Beantwoord met behulp van het tekstfragment over BOSA deze vragen:
1. In welke drie zaken zijn de grootste investeringen gedaan bij energiebesparende maatregelen waarvoor subsidie is aangevraagd?
2. Voor welk soort maatregelen vraagt de binnensport meer subsidie aan?
3. Hoe hoog is het minimumbedrag aan subsidie dat BOSA vereist?

▶ Tekstfragment
__________________________________________________

Hiermee worden de subsidiemogelijkheden van BOSA (nog) niet volledig benut.

• De grootste investeringen die bij energiebesparende maatregelen zijn gedaan en waarvoor subsidie is aangevraagd zijn investeringen in verlichting, isolatie en zonnepanelen. Over het algemeen wordt de meeste subsidie aangevraagd door buitensportverenigingen. Uitzondering hierop zijn de aanvragen voor maatregelen voor toegankelijkheid, waarvoor de binnensport meer subsidie aanvraagt.

• Uit de evaluatiestudie van de RVO blijkt dat BOSA aanzet tot (meer) investeringen bij sportverenigingen. Dit lijkt vooral bij duurzaamheidsmaatregelen het geval. Een beperkende factor van BOSA is het vereiste minimumbedrag van 5.000 euro aan subsidie, waardoor met name kleinere verenigingen minder in de gelegenheid zijn om er gebruik van te maken. Zij komen vaak niet aan dit drempelbedrag met de beoogde investering. De RVO stelt daarom een verlaging van het drempelbedrag voor.

__________________________________________________

▶ Aangeleverde gegevens
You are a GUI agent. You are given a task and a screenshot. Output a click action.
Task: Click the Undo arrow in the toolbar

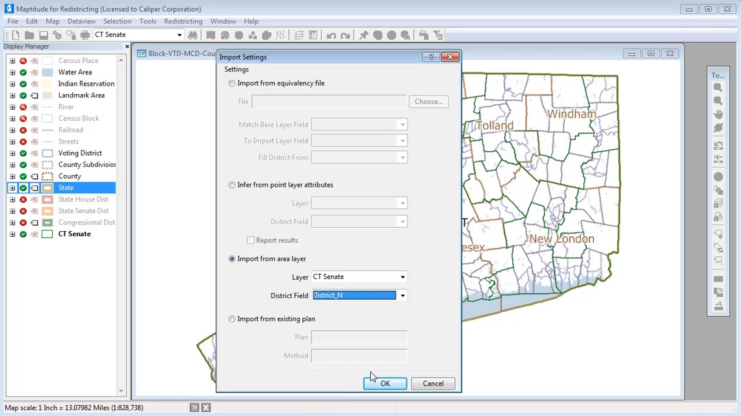(332, 35)
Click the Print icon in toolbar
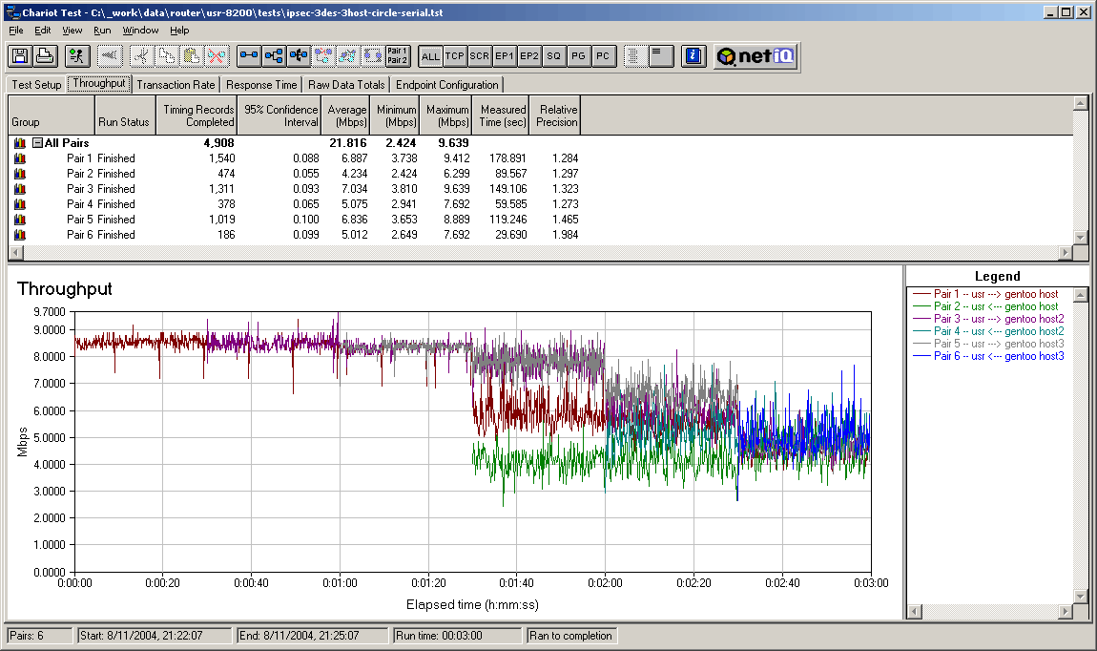This screenshot has height=651, width=1097. 45,56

__________________________________________________

▶ Oplossing
1. Verlichting, isolatie en zonnepanelen.
2. Maatregelen voor toegankelijkheid.
3. 5.000 euro.